A humanização crescente relativa aos animais de estimação, no seio das famílias, face à mudança de paradigmas e configurações familiares, é absolutamente clara.
Augura-se o fim do estigma da servidão animal da qual decorre que o animal existe para servir o Homem, atenuando o peso da visão utilitarista do animal a favor da visão humanista.
Por decisão do Parlamento, os animais de estimação poderão acompanhar os seus donos aos estabelecimentos comerciais cujos proprietários o permitam.
Tal medida faz-nos crer que é nossa prioridade acompanhar condutas de países desenvolvidos. Porém, face à realidade portuguesa, antes de legislar sobre esta matéria há um longo caminho a percorrer.
Na Finlândia, por exemplo, os animais podem acompanhar os seus donos na grande maioria dos estabelecimentos comerciais, mas quando saímos à rua, e passeamos nas avenidas e jardins, não nos deparamos com dejetos e afins.
Os números relativamente ao abandono de animais e consequentes acidentes de viação e disseminação de doenças também são diminutos.
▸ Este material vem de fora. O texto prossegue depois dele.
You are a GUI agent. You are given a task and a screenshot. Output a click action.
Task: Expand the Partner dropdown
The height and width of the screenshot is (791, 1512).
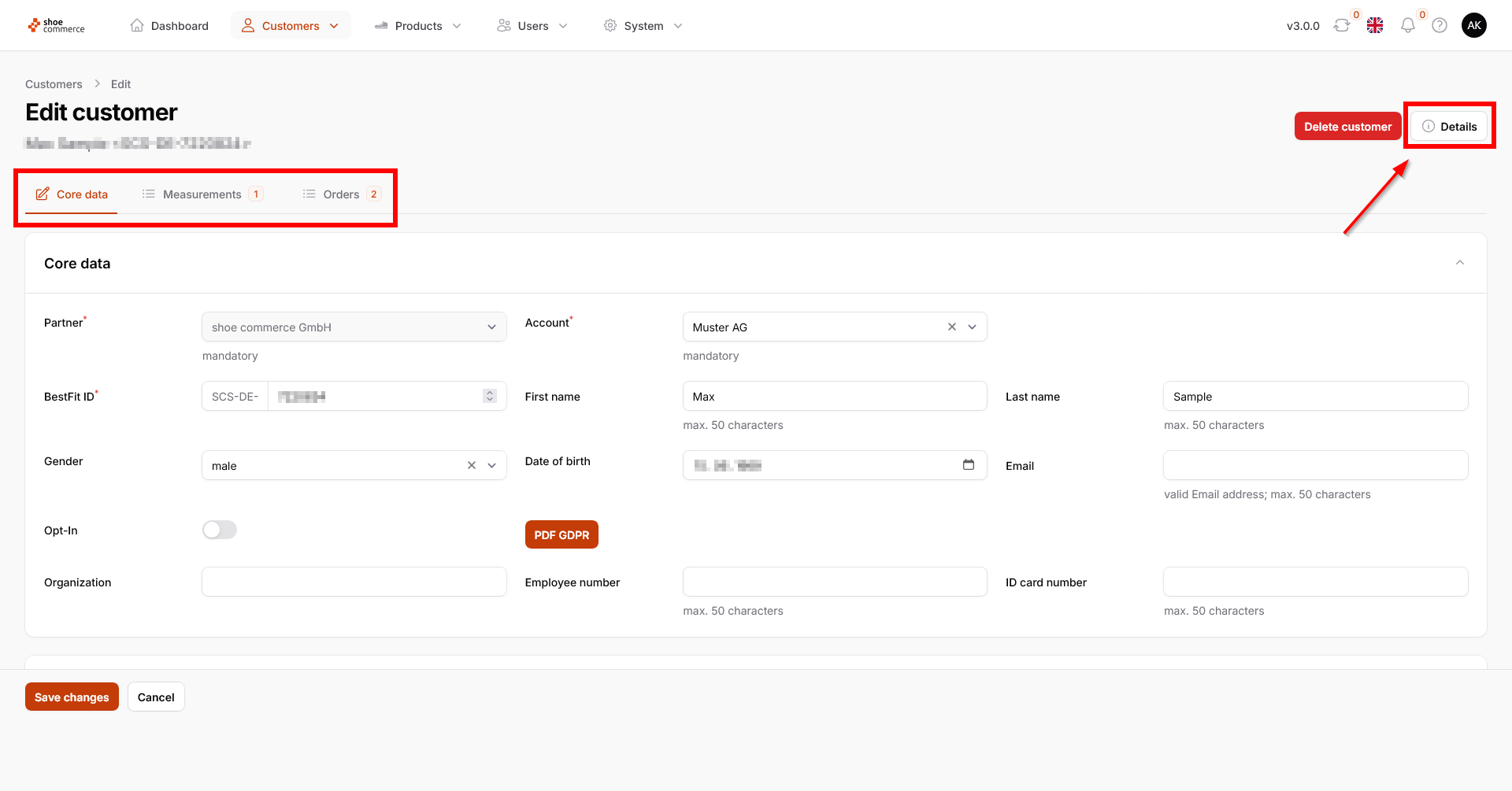(491, 327)

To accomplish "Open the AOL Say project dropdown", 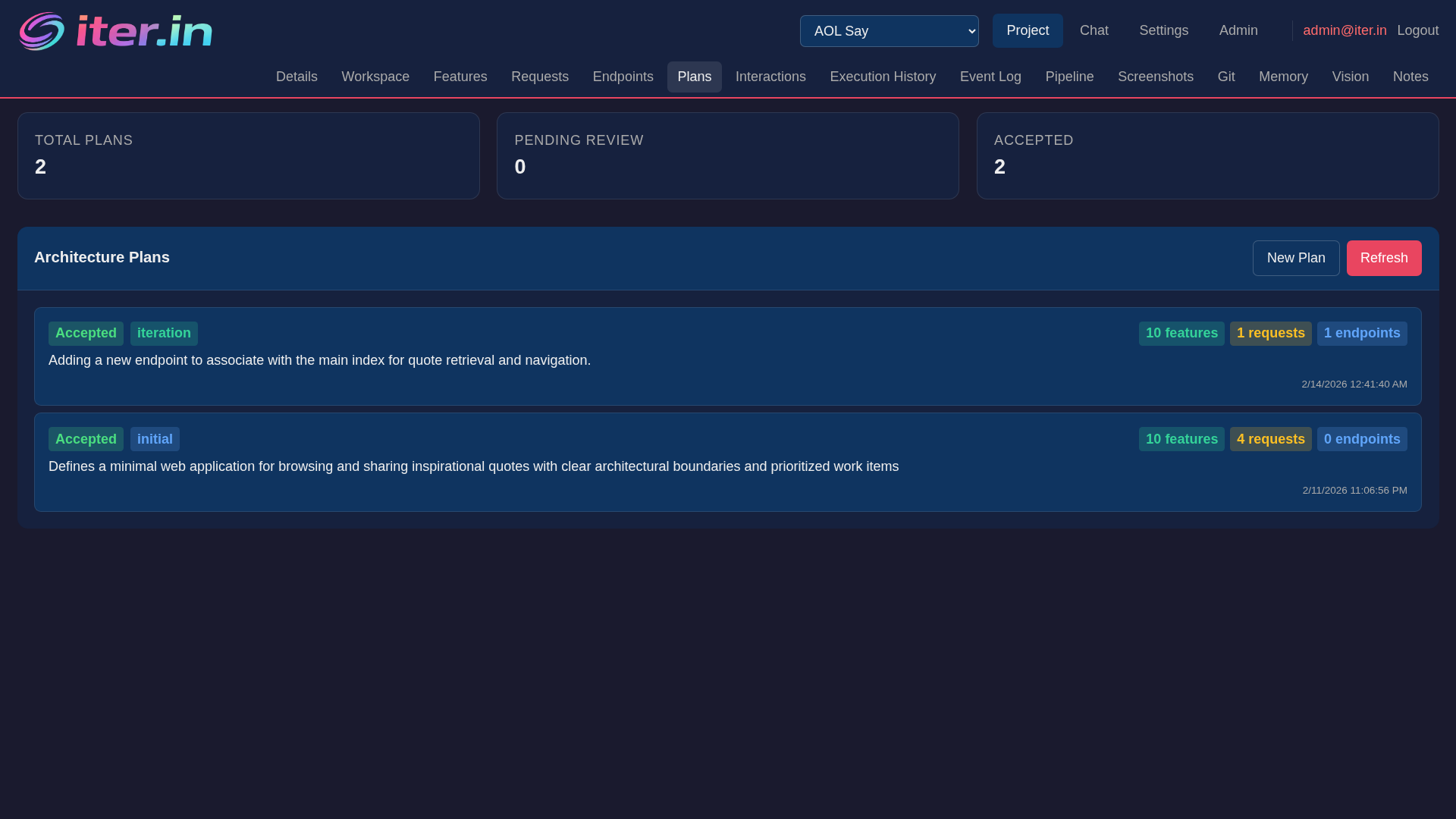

A nossa prioridade foi a de legislar para que os proprietários dos estabelecimentos comerciais possam vir a ser, verdadeiramente, apelidados de amigos dos animais, alargando, assim, os seus direitos.
Já que a tónica incide nos direitos dos animais, por que não legislar, de forma exigente, em relação aos maus-tratos e utilização dos animais para fins de entretenimento?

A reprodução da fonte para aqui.